Q: What is the criticism of you that you feel is most unfair?
A: Probably what is most unfair is they think I don't handle the starting pitching and the bullpen well. The time that I have been here has not been a win-at-all-costs situation. I don't think a lot of people totally understand that. People want you to win at all costs, and that wasn't ever the criteria presented to me when I had the young arms that I had. I had no problem at that time accepting the responsibility for that. I think you'll see we have moved away from that now, but believe it or not, I don't really let that stuff bother me as much. ... People are entitled to their opinion. I want to win as bad or more as anybody. I've tried to interact with the fans and get their side. I've tried to interact with the media. So in some ways, maybe I've overcompensated. I don't want to win for myself. I want to win for them. I want to win for these players. It's not all about me. It's not all about Dave Trembley. Let's be honest here. It's about ability and talent.

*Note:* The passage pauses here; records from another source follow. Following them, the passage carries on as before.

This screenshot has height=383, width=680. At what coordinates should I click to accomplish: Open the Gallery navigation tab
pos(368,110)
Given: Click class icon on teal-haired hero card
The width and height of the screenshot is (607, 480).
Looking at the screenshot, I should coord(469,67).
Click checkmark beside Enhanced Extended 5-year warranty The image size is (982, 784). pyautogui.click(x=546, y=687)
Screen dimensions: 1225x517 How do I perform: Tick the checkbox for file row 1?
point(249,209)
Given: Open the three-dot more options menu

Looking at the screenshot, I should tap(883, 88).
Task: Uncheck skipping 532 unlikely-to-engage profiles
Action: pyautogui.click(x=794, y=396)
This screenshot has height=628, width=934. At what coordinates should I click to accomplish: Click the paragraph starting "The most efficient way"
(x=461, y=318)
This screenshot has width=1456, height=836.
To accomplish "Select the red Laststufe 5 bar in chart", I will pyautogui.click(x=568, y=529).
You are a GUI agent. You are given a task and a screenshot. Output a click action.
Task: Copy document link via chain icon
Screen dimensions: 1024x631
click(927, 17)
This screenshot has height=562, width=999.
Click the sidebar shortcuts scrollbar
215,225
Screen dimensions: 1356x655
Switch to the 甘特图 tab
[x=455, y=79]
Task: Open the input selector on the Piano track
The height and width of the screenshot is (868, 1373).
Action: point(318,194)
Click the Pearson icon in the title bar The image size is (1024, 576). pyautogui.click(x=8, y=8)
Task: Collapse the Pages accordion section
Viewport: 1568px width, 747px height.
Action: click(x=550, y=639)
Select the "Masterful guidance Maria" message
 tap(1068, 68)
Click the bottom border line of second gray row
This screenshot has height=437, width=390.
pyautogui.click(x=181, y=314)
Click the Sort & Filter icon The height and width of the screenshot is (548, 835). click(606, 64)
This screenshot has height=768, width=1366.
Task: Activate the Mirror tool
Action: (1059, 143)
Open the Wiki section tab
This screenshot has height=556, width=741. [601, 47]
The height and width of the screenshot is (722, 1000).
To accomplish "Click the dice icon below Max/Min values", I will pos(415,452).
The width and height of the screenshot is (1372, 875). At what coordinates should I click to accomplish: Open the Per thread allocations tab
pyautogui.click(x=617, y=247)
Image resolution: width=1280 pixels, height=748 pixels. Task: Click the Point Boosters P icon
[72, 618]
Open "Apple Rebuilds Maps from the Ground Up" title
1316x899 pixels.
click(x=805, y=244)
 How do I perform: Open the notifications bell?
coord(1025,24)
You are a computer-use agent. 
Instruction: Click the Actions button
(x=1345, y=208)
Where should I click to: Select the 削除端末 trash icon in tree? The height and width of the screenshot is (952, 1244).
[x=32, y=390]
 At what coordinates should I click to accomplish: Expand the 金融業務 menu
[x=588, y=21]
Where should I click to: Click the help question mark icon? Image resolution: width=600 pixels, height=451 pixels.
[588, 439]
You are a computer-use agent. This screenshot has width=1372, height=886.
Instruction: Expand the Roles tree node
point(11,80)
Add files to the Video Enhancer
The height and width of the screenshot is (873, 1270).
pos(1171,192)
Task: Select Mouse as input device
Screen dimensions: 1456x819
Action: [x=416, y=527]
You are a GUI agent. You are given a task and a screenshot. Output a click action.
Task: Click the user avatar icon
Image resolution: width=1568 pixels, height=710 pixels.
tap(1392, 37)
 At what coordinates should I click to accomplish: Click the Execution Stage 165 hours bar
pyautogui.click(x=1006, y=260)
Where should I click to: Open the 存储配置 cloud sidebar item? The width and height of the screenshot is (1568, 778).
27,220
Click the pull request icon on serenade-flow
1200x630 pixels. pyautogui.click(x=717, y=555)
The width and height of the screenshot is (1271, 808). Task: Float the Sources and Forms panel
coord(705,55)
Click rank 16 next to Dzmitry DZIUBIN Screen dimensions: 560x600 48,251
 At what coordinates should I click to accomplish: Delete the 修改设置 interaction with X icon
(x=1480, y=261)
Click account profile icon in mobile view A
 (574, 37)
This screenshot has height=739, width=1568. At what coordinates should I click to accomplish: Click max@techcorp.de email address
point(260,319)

Q: On the day you were preparing to manage your first big league game in 2007, team officials were in a Chicago hotel suite offering the Orioles managerial job to Joe Girardi. Here you are 2 1/2 years later, and you are still the manager.
A: It's like you tell everybody in every walk of life: Never sell yourself short, don't let anybody tell you that you can't, never stop believing in yourself, but don't get so wrapped up thinking that you are bigger than the game or life itself. You have to be humble and appreciative. I know how fortunate I am. I appreciate this opportunity more than I could explain. I also know there is a very, very big responsibility that goes along with it. We've endured the battles and the rough times, and I'm appreciative that Andy MacPhail and ownership has given me the opportunity to be part of the next phase. When you go through the bad, you certainly like to be around when it gets good. There should be no excuses from the players, there should be no excuses for me or for the coaches. We have a nice spring training facility, we've gotten better players, people have been patient with us. Now, it's time to step up.